Abstract
Background and Objectives: Optical coherence tomography (OCT) catheters for intraluminal imaging are subject to various artifacts due to reference-sample arm dispersion imbalances and sample arm beam astigmatism. The goal of this work was to develop a probe that minimizes such artifact.
Materials and Methods: Our probe was fabricated using a single mode fiber at the tip of which a glass spacer and graded index objective lens were spliced to achieve the desired focal distance. The signal was reflected using a curved reflector to correct for astigmatism caused by the thin, protective, transparent sheath that surrounds the optics. The probe design was optimized using Zemax, a commercially available optical design software. Common path interferometric operation was achieved using Fresnel reflection from the tip of the focusing graded index objective lens. The performance of the probe was tested using a custom designed spectrometer-based OCT system.

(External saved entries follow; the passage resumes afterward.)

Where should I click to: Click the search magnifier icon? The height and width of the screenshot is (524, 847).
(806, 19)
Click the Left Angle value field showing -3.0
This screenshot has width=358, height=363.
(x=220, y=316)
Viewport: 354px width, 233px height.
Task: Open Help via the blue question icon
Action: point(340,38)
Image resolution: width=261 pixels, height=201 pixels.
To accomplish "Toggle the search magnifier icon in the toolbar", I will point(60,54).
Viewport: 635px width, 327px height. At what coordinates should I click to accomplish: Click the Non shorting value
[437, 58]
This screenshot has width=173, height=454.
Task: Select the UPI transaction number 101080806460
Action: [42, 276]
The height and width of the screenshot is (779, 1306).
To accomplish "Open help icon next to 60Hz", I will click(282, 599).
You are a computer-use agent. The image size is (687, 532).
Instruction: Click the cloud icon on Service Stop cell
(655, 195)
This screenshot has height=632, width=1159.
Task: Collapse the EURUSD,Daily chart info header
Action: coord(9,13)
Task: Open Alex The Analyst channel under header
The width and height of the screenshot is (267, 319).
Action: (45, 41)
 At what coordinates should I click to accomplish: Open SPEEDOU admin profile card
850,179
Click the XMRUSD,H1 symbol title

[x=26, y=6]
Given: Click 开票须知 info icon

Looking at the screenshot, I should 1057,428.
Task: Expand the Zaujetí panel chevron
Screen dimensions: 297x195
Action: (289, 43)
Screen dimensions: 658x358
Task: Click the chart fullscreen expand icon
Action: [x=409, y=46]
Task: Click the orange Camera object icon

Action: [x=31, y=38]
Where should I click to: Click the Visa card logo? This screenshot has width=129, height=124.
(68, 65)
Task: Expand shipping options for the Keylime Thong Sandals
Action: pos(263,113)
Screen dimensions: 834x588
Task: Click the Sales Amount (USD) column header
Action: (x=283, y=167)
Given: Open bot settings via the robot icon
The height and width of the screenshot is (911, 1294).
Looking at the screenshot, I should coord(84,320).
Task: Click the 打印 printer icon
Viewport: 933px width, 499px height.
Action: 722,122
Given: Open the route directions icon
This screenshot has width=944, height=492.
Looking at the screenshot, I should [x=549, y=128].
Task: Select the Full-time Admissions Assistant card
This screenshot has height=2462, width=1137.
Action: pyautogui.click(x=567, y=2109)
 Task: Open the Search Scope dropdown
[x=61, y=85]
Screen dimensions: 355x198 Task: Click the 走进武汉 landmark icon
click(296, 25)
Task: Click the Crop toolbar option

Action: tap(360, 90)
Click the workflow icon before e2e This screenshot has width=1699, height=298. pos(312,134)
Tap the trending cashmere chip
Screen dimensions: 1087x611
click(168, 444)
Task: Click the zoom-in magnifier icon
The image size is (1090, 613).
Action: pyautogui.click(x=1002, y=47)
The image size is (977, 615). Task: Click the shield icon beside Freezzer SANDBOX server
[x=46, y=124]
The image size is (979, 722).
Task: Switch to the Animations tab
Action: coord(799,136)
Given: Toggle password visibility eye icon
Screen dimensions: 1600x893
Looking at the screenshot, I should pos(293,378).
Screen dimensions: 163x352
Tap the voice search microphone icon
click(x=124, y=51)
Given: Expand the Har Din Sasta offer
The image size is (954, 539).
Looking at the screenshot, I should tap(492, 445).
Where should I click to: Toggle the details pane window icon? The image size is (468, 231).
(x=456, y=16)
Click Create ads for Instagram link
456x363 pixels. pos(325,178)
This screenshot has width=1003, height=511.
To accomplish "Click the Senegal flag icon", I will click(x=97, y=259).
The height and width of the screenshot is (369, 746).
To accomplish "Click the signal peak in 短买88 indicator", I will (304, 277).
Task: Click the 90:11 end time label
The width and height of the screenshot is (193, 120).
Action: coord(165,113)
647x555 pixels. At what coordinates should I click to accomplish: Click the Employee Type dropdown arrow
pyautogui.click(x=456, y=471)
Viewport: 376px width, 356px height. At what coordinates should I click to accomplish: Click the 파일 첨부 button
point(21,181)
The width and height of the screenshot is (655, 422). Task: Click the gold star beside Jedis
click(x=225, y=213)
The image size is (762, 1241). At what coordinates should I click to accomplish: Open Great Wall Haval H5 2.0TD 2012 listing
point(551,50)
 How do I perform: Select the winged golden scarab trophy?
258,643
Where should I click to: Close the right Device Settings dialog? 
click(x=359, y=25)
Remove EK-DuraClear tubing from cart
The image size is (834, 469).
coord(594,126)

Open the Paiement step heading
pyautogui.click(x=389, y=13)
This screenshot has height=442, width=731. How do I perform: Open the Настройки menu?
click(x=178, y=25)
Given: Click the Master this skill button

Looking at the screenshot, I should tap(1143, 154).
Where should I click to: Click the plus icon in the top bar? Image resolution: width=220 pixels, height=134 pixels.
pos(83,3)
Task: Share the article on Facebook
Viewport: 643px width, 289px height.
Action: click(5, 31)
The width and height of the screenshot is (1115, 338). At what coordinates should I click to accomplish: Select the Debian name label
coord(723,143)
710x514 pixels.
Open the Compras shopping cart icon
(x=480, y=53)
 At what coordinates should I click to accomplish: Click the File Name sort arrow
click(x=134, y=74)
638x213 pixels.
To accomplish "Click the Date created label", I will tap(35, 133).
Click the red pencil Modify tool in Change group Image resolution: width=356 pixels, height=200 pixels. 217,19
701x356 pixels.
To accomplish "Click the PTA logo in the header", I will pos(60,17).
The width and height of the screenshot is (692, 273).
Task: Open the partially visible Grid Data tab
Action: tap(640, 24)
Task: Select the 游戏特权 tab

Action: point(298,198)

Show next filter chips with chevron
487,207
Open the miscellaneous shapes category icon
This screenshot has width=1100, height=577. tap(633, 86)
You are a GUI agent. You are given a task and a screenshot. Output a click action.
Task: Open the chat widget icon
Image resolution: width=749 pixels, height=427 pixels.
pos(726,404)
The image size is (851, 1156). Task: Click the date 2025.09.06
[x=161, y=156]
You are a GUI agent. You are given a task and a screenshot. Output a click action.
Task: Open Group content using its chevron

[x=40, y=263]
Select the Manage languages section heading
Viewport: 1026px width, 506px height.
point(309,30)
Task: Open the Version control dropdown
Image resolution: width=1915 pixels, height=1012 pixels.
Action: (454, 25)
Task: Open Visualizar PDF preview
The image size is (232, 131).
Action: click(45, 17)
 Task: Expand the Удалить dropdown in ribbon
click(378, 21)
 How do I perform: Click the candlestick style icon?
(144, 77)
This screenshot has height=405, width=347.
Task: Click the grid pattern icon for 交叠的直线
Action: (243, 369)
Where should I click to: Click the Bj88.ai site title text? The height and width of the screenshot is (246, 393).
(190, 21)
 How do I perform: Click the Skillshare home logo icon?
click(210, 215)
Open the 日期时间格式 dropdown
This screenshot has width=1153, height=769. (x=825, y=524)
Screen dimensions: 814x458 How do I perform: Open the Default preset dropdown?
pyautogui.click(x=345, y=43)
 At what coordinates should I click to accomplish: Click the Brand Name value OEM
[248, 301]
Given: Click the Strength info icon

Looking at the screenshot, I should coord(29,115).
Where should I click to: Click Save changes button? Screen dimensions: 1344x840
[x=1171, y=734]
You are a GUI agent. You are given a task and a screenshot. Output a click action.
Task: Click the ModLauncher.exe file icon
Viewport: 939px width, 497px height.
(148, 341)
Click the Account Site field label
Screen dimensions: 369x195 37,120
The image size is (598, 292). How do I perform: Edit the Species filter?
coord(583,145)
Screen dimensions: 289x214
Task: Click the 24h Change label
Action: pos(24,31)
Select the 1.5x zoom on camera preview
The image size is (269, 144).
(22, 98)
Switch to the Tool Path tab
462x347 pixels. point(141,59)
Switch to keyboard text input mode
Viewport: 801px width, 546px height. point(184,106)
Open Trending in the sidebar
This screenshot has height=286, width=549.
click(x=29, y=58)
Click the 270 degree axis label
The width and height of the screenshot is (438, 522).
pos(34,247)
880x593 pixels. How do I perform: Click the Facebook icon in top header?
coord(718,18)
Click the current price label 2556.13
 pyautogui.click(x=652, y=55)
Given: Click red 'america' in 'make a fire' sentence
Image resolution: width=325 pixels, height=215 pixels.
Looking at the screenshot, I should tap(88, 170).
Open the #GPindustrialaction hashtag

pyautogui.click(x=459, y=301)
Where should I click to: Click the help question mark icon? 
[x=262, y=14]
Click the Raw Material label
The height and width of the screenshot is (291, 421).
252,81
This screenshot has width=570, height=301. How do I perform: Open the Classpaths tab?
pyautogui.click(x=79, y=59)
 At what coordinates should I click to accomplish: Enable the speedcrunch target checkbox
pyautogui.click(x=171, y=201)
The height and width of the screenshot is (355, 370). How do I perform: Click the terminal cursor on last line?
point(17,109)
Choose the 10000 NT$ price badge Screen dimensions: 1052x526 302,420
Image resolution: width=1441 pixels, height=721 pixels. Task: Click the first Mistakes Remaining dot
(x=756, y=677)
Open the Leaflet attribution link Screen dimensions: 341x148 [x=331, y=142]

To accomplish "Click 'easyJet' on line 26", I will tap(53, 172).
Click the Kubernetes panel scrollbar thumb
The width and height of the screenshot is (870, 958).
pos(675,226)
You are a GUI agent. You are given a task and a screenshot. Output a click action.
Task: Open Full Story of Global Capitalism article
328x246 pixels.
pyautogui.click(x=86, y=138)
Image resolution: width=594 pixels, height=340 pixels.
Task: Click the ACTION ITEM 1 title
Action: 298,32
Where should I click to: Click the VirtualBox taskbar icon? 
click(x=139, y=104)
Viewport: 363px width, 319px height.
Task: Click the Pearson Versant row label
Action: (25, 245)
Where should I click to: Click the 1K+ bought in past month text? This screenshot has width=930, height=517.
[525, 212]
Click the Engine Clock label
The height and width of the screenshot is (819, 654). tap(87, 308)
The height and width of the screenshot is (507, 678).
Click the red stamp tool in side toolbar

Results: The probe achieved an axial resolution of 15.6 mu m in air, a lateral resolution 33 mu m, and a sensitivity of 103 dB. A scattering tissue phantom was imaged to test the performance of the probe for astigmatism correction. Images of the phantom confirmed that this common-path, astigmatism-corrected OCT imaging probe had minimal artifacts in the axial, and lateral dimensions.
Conclusions: In this work, we developed an astigmatism-corrected, common path probe that minimizes artifacts associated with standard OCT probes. This design may be useful for OCT applications that require high axial and lateral resolutions. (C) 2016 Wiley Periodicals, Inc.